2. Results and Discussion

2.1. Optimization of LC-MS/MS Conditions

An individual working solution (1 μg/mL) of each Alternaria mycotoxin is infused for full mass and MS/MS spectrum optimization. An integrated positive and negative ESI mode for target analysis is employed in this work. Deprotonated molecular ions [M-H] of ATX-Ⅰ, TeA, AME, and AOH exhibit a high response in ESI-negative (ESI) mode, while protonated molecular ions [M + H]+ of ALT and TEN exhibit a high response in ESI-positive (ESI+) mode. One precursor ion (one identification point) is selected according to molecular weight and ionization mode. The three most intense product ions (1.5 identification point for each) are selected for ALT, and the two most intense product ions are selected for AME, AOH, ATX-Ⅰ, TeA, and TEN based on the MS/MS spectrum of the precursor. The optimized MS/MS parameters for qualitative and quantitative analysis (dwell time, cone voltage, and collision energy) for all analytes are presented in Table 1. These developed MS/MS conditions meet the technical criteria of the European Union [22] for target compound identification with at least four identification points.
Among all targets, the monoacid TeA mycotoxin exhibits a small molecular weight and relatively small retention coefficients in the reversed-phase chromatographic separation system, which could be eluted at an early time in the LC system. In order to avoid potential early eluted matrix interferences with high polarity, the retention time for TeA should be lengthened. The other five substances with low polarity exhibit large retention coefficients to the solid phase. And these compounds should be eluted as quickly as possible. A gradient elution program is selected and optimized for better separation and a sharp response of these targets.
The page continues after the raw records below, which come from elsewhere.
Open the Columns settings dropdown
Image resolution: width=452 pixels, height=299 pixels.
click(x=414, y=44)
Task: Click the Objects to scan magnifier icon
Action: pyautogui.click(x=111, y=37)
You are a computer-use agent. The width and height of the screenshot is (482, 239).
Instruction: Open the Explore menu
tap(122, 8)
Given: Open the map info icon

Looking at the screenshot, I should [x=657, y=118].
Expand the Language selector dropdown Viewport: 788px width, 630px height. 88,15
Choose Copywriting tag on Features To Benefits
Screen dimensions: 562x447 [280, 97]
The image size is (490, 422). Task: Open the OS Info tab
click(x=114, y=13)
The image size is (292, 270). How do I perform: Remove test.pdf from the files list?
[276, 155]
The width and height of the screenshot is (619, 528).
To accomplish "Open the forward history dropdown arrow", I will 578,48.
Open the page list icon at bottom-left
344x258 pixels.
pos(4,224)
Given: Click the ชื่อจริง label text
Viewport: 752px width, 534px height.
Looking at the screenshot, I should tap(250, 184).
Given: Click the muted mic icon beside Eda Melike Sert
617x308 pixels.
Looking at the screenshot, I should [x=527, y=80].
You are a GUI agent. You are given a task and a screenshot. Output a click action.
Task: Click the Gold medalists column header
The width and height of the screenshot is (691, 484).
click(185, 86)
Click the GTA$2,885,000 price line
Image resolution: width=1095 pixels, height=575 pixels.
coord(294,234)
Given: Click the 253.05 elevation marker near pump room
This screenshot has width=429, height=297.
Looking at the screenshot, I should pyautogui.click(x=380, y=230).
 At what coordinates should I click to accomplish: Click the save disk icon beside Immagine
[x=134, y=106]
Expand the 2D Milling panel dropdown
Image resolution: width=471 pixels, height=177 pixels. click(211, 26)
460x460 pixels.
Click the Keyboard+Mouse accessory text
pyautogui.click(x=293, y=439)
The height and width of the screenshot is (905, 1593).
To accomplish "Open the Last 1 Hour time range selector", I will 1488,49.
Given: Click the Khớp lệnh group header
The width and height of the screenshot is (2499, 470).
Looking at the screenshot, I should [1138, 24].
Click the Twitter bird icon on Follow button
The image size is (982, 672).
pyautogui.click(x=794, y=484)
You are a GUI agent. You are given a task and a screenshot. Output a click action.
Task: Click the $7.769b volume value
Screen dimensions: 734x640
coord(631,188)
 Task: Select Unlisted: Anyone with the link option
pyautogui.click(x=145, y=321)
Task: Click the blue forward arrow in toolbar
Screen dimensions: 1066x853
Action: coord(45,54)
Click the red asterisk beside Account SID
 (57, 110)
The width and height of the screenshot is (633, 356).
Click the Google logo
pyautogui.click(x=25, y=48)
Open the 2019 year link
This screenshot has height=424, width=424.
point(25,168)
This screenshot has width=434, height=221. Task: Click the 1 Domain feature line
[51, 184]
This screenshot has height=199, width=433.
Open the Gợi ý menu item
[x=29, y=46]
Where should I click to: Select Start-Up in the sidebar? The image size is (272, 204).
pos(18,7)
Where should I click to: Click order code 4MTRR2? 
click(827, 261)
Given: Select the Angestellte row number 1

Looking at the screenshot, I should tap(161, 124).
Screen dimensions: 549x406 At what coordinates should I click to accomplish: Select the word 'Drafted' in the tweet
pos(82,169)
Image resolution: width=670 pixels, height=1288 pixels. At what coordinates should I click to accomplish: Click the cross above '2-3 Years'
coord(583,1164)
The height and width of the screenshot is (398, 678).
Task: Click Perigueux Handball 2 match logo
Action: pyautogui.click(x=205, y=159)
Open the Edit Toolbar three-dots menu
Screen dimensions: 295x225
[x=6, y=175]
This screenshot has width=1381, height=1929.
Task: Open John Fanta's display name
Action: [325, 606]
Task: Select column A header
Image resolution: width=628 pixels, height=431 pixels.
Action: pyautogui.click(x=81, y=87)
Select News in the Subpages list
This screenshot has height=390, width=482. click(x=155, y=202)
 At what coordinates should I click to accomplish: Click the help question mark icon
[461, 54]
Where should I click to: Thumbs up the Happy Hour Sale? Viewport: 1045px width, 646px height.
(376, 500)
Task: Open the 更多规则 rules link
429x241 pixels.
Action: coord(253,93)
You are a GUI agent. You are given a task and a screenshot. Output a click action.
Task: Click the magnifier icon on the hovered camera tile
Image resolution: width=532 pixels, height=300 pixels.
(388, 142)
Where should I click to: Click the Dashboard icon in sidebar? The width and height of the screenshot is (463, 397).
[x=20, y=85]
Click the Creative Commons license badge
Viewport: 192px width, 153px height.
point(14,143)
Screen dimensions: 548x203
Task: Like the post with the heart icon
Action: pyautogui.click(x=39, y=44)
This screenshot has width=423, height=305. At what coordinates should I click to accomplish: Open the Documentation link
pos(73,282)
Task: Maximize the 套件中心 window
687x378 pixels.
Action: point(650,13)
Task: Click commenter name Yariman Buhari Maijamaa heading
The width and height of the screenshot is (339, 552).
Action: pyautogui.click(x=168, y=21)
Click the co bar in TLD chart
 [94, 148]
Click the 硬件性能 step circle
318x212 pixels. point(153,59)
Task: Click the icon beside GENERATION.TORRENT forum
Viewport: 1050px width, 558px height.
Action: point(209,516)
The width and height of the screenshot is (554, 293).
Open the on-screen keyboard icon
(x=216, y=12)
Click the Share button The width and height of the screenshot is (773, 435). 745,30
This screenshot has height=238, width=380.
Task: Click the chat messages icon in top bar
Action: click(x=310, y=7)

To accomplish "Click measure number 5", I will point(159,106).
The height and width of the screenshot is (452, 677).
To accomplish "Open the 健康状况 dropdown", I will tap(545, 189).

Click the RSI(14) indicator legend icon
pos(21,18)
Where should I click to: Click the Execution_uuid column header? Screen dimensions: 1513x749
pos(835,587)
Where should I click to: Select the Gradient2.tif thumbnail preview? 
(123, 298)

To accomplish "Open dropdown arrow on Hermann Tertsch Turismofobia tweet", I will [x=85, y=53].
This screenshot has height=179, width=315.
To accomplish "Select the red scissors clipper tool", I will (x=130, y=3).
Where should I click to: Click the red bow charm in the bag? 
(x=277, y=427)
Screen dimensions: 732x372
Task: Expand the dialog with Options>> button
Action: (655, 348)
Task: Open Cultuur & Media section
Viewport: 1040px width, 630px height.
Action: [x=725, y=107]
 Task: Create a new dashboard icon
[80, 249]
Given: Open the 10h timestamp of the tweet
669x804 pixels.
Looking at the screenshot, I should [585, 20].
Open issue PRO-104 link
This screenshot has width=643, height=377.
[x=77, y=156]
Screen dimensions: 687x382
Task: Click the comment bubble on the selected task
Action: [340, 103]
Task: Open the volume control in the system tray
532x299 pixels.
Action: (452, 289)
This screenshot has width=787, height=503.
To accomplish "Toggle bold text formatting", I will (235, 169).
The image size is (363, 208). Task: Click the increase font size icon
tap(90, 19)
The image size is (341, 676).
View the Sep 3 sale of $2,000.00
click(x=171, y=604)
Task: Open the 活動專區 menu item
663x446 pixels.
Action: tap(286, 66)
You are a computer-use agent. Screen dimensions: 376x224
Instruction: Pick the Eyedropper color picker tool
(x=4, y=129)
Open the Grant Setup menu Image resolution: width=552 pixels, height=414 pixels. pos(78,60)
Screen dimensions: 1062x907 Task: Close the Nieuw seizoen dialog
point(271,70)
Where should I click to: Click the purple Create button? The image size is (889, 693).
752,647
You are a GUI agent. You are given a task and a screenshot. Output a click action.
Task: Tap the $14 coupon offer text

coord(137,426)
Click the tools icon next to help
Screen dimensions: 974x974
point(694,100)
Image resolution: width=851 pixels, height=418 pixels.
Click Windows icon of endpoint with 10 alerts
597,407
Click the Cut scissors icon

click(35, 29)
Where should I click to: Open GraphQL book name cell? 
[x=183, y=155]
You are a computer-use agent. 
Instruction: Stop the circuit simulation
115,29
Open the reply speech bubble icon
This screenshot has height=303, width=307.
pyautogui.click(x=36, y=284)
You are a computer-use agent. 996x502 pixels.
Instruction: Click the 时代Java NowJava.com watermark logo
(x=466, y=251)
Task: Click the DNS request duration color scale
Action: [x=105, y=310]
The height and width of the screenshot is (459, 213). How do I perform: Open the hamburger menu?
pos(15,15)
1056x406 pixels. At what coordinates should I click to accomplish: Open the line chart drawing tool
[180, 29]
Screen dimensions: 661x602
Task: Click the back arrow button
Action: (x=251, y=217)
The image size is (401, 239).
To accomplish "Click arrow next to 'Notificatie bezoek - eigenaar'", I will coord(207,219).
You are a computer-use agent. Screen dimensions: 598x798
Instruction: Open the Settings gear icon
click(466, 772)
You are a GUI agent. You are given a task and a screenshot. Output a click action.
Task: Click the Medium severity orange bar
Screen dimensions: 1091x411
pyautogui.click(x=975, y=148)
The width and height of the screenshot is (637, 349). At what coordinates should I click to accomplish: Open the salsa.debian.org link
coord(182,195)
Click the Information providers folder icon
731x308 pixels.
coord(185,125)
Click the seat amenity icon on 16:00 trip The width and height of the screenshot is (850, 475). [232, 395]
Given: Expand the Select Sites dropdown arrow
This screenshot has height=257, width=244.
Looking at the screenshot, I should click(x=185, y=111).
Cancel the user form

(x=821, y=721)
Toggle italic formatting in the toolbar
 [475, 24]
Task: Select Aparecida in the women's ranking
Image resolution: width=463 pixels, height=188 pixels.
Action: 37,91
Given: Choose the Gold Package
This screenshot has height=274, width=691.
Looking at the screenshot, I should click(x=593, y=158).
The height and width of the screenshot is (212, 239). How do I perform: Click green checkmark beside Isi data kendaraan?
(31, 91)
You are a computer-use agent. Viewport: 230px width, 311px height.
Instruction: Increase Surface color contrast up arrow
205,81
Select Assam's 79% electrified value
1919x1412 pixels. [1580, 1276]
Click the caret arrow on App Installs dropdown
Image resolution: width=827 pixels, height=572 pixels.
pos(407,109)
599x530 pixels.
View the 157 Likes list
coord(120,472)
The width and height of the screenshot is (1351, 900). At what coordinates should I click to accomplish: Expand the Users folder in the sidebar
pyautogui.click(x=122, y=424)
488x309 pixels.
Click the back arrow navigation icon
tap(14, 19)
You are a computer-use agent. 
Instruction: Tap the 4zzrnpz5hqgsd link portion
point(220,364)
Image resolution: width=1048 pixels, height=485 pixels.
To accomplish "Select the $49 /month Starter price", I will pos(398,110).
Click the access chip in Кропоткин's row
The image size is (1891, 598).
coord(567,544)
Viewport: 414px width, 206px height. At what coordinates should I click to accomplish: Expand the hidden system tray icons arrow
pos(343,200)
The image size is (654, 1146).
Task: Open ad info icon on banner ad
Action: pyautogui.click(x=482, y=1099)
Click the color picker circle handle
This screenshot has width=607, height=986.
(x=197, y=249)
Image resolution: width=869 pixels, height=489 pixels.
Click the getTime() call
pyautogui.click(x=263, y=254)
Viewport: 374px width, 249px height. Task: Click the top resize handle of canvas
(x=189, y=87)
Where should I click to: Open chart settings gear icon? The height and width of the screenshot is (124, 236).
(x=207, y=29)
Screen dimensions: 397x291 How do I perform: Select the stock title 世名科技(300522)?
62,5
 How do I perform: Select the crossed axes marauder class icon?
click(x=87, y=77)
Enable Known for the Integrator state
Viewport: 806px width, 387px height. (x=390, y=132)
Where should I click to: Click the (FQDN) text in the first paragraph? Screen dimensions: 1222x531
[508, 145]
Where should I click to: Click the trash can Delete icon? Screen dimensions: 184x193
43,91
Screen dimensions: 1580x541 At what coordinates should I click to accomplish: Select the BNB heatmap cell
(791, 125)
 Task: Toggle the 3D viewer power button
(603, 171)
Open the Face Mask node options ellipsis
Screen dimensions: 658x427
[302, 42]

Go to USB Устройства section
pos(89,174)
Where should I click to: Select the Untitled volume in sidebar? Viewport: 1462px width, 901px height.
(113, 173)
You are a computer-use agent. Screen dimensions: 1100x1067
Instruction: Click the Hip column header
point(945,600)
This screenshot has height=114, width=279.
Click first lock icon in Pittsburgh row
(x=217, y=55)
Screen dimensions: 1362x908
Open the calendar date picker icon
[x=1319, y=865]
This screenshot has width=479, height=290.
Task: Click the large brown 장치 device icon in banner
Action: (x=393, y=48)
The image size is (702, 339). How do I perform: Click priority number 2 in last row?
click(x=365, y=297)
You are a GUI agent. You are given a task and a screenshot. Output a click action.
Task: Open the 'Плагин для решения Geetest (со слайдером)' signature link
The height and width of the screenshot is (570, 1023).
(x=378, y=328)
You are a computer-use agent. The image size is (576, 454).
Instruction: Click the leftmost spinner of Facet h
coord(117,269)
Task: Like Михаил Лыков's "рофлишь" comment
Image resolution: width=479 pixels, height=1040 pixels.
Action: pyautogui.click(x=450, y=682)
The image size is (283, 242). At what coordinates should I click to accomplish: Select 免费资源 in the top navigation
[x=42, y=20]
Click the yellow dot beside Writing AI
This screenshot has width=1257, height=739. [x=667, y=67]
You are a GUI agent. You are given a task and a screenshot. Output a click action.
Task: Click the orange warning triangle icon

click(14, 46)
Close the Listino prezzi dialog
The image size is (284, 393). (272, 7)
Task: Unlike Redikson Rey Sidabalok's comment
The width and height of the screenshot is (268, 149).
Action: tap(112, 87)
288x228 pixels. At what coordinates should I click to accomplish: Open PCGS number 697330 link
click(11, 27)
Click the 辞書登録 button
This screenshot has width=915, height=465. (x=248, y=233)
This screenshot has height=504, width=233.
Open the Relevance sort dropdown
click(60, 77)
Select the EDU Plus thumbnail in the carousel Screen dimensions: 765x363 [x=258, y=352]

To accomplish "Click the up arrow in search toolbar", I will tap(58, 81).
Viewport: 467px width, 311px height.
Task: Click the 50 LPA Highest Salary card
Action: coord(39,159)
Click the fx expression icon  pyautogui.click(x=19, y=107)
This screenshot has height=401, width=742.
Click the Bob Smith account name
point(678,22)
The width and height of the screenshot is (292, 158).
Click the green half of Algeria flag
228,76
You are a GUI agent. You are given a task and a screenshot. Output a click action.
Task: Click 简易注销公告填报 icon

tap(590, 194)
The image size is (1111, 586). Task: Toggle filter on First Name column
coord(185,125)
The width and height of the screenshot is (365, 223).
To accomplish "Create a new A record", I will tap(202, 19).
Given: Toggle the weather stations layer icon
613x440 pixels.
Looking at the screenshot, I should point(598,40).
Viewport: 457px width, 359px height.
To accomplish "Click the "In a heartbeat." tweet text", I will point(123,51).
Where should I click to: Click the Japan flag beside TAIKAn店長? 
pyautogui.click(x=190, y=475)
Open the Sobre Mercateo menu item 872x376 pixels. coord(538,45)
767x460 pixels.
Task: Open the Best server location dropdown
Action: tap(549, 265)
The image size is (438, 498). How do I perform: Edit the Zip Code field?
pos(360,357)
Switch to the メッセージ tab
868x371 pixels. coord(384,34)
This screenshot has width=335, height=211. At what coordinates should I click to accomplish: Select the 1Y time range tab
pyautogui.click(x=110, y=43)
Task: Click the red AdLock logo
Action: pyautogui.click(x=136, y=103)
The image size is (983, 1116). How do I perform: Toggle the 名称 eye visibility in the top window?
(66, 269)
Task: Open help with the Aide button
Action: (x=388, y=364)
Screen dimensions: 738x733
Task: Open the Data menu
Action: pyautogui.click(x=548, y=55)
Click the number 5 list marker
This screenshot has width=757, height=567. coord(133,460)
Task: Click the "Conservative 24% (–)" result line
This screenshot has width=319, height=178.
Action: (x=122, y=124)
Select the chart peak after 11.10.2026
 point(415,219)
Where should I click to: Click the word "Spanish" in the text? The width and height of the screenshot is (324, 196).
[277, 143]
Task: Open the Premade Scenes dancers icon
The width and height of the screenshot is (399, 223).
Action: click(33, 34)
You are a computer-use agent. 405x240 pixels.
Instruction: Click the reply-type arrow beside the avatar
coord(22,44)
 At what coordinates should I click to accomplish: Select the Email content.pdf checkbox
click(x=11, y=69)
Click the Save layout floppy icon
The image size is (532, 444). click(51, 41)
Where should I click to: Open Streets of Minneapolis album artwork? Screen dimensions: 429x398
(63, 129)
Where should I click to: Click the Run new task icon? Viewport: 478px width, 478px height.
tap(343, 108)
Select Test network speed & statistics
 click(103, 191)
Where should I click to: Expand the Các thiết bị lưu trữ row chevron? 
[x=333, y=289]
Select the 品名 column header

In the gradient elution program, the initial mobile phase is confirmed at 85% of solvent A (water containing 1 mM ammonium hydrogen carbonate) and 15% of solvent B (methanol) and maintained for 2.00 min to extend the retention time of TeA. Then, the organic mobile phase of solvent B is increased linearly to 25% until 5.00 min, and the percentage of solvent B continues increasing to 70% until 8.00 min to achieve elution of all mycotoxins. The percentage of solvent B decreases to 15% at 10.00 min and is maintained until 12.00 min for column conditioning. MRM chromatograms with ideal separation and responses of all target mycotoxins are presented in Figure 1.

2.2. Optimization of Extraction Procedure

In order to obtain satisfactory recoveries for all Alternaria mycotoxins, the first and critical step is the extraction of targets in the preparation process. In previous reports, the most frequent organic solvents for extraction were MeOH, ACN, and ethyl acetate. ALT, AOH, AME, ATX-Ⅰ, and TEN are soluble in most organic solvents [15,17,23]. TeA is an acidic mycotoxin with pKa at 3.5, and an extraction solvent with a pH value lower than pKa is conductive to promote the distribution of TeA in the organic phase. Therefore, the addition of acid in the extraction solvent is designed to improve recoveries of all targets, especially for the acidic substances (TeA) [24]. And acid types will not be related to the extraction efficiencies according to a previous report [23]. Based on the literature, three different solvents, including ACN containing 0.1% FA, ethyl acetate containing 0.1% FA, and MeOH containing 0.1% FA, are selected for the extraction investigations of target compounds. The optimization of the extraction procedure is processed in triplicates with the concentration at 100 ng/mL for each target (recoveries are shown in Figure 2A). The results show that all three tested solvents could lead to satisfactory recoveries (over 70%), and the highest recoveries are observed when ACN containing 0.1% FA is used (over 80%). And it is selected as the extraction solution for all the substances in this work.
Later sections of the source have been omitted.